* Records to process
=====
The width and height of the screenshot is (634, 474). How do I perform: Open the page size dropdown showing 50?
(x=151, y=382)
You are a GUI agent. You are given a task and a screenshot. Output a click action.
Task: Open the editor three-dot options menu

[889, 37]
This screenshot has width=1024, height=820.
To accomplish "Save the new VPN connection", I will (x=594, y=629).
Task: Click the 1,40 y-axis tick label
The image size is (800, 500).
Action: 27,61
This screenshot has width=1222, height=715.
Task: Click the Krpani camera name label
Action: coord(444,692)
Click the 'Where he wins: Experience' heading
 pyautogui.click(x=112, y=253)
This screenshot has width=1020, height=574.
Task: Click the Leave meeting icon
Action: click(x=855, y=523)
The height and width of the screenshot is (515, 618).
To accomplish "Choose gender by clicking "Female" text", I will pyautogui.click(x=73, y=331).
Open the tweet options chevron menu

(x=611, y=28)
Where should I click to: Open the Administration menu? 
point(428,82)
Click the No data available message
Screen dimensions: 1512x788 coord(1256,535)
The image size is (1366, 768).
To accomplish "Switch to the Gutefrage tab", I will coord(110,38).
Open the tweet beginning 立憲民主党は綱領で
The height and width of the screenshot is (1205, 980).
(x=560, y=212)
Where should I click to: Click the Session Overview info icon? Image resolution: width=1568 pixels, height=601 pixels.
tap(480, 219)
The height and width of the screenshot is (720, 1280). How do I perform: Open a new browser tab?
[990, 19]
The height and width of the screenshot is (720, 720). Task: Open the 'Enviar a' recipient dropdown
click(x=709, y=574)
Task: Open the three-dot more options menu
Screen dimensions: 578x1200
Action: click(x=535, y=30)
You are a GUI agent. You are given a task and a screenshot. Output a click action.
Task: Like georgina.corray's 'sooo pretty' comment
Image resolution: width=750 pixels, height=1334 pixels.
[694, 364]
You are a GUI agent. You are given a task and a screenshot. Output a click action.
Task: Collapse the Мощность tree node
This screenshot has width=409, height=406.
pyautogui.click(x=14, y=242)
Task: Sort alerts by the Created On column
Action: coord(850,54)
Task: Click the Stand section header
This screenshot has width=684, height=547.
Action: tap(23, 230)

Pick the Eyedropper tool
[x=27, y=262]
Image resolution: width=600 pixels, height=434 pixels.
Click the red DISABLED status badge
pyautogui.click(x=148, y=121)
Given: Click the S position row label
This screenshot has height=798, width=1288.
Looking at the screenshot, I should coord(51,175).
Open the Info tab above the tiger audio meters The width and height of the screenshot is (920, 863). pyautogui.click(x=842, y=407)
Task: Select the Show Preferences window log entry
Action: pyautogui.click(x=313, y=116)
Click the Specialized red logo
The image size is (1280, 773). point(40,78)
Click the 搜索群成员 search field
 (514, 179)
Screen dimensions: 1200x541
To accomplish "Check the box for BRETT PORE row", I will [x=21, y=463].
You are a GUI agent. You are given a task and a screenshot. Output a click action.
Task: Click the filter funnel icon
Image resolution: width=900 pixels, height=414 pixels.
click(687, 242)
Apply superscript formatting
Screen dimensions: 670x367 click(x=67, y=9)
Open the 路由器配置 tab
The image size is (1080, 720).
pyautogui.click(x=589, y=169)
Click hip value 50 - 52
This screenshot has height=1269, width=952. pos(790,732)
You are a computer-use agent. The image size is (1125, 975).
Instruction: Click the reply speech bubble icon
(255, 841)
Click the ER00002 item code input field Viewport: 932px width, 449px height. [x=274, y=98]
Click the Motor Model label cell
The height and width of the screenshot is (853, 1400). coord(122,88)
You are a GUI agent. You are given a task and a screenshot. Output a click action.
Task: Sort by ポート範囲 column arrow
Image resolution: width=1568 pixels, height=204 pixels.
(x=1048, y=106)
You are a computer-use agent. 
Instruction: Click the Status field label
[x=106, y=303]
=====
* Task description
If a line in the records above has the word "computer", copy it out.

* Result
You are a computer-use agent. The image size is (1125, 975).
You are a computer-use agent. 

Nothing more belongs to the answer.